Topologie de l'amour
E ARNAUD
Présentation
La mathématique, en particulier l'élégante topologie, peut-elle influencer toute une vie, un amour ? Comment Thomas Arville, la légende des prépas de Louis-le-Grand et de Normale sup, le successeur tout désigné de Cédric Villani, le futur lauréat de la médaille Fields, se retrouve-t-il à traîner sa peine comme prof de lycée dans une banlieue pourrie ?Après être entré à l'École normale supérieure, au lieu de suivre la voie brillante toute tracée que lui permettait son génie des mathématiques, Arville est parti faire un stage au Japon. Là il a découvert l'amour d'Ayako, qui incarne la pureté qui le fascine tant et qu'il recherche avant tout dans le raisonnement mathématique. Survient Fukushima. Impossible de laisser Ayako dont l'amour sans partage l'émeut. Il revient à Paris, mais avec elle. Il doit donc chercher au plus vite un poste qui leur permette de vivre. Il finit épuisé dans un deux-pièces du XIXe arrondissement, en butte au racisme ordinaire que subit sa femme qui ne parle pas français.
Dévoré par un quotidien harassant leur amour se défait.
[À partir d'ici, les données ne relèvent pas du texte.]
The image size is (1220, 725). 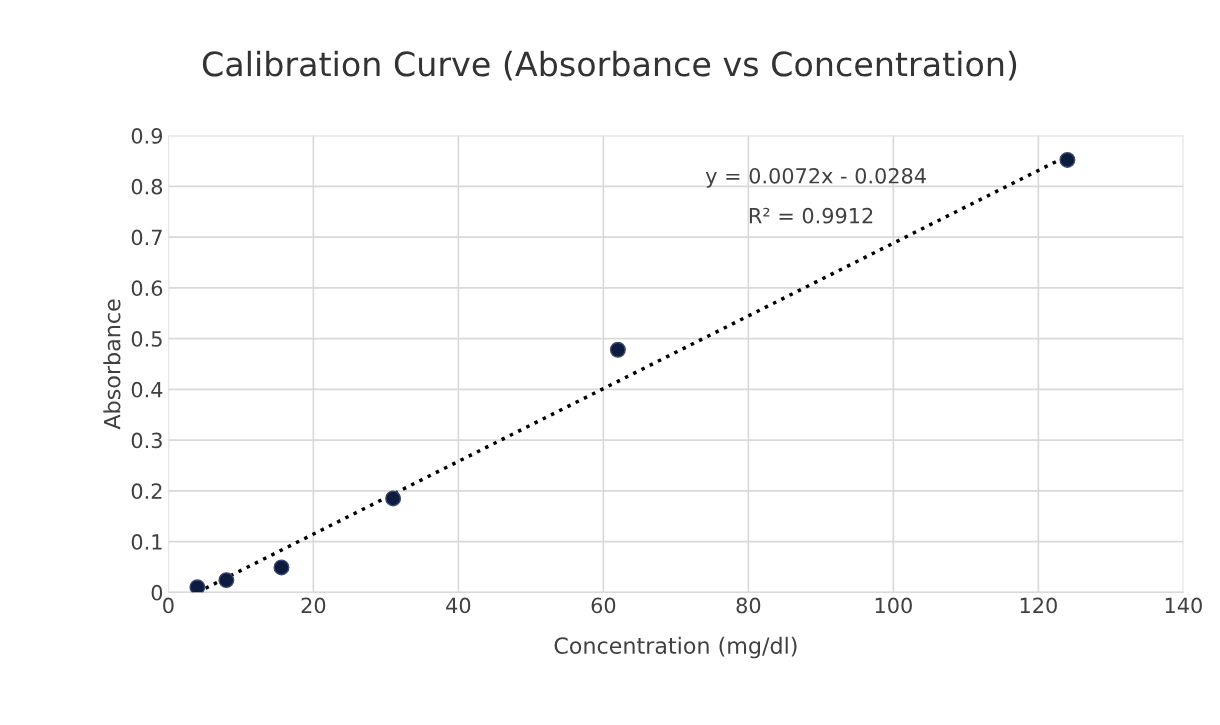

Sans relations sociales sa carrière scientifique avorte, tout rate. Un roman dérangeant et brillant. Une vision lucide et désabusée de ce qui fait la réussite si on a les talents et les diplômes mais qu'on néglige les réseaux et les relations sociales. Une image troublante de la modernité.
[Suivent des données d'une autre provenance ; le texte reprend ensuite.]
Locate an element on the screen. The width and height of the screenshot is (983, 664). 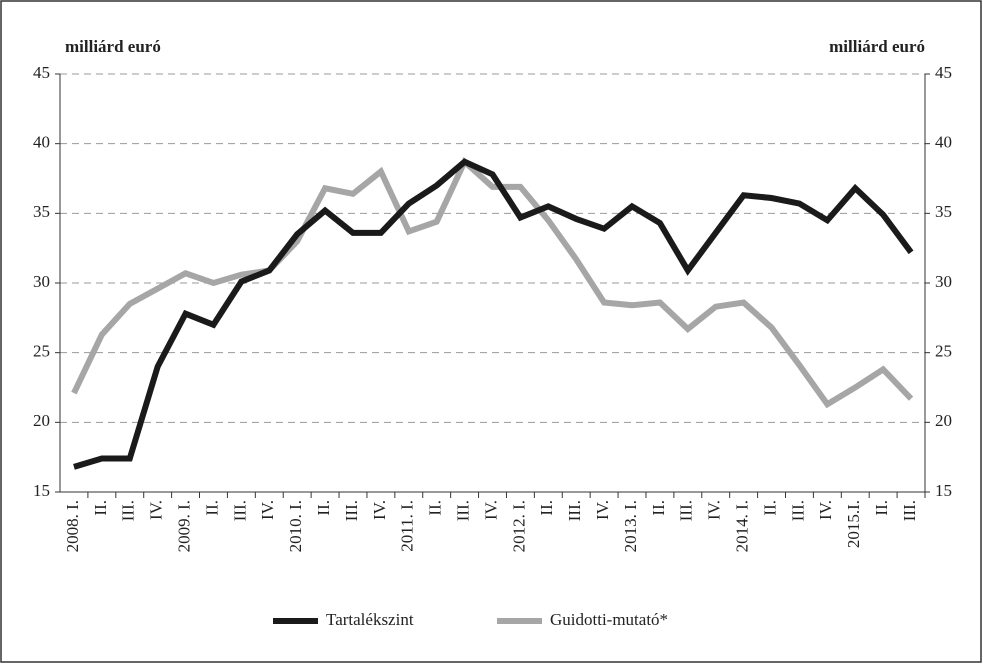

Pourquoi le lire ? Parce qu'il est soigné, brillant, élégant. Lucide et désabusé, aussi. Parce qu'il pose pour ainsi dire l'équation douloureuse talents-diplômes/succès/réseaux-relations sociales.
Note de lecture Tangente
La chute d'un dieu… des maths
Thomas Arville est un jeune homme fasciné par la pureté : des sentiments, des valeurs, des comportements. Sa première rencontre avec la pureté se fait au travers des mathématiques, puis de la topologie, qu’il étudie à l’ÉNS. C’est ainsi cette science, reflet de ses valeurs, qui guidera ses choix et ses comportements. Son talent et ses aptitudes lui permettent une vie facile de chercheur brillant, admiré, choyé, adulé même, qu’il mène à Paris et qui se poursuit au Japon à l’occasion d’un stage de recherche. Là-bas, son fantasme de pureté s’incarne dans l’amour qu’il se découvre pour Ayako, une jeune étudiante rencontrée par hasard. Mais les mathématiques ne conduisent à la puissance qu’à l’intérieur de leur propre système et l’orgueil d’avoir voulu les sortir de leur royaume provoquera la chute de l’apprenti-démiurge.
La première partie du récit insiste, avec une certaine lourdeur, sur l’élitisme et les privilèges de la vie à l’ÉNS dans un style déroutant qui risque de décevoir les amateurs du Théorème de Kropst, le précédent livre de lauteur. La chute fait l’objet de la seconde partie, qui présente, curieusement, le fait d’enseigner dans le secondaire comme une véritable déchéance. À travers le récit du cheminement de Thomas Arville et des références aux parcours de Villani, de Perelman et d’autres lauréats de la médaille Fields, le roman s’interroge sur la valeur intrinsèque d’un individu, au-delà de la réussite ou de la gloire.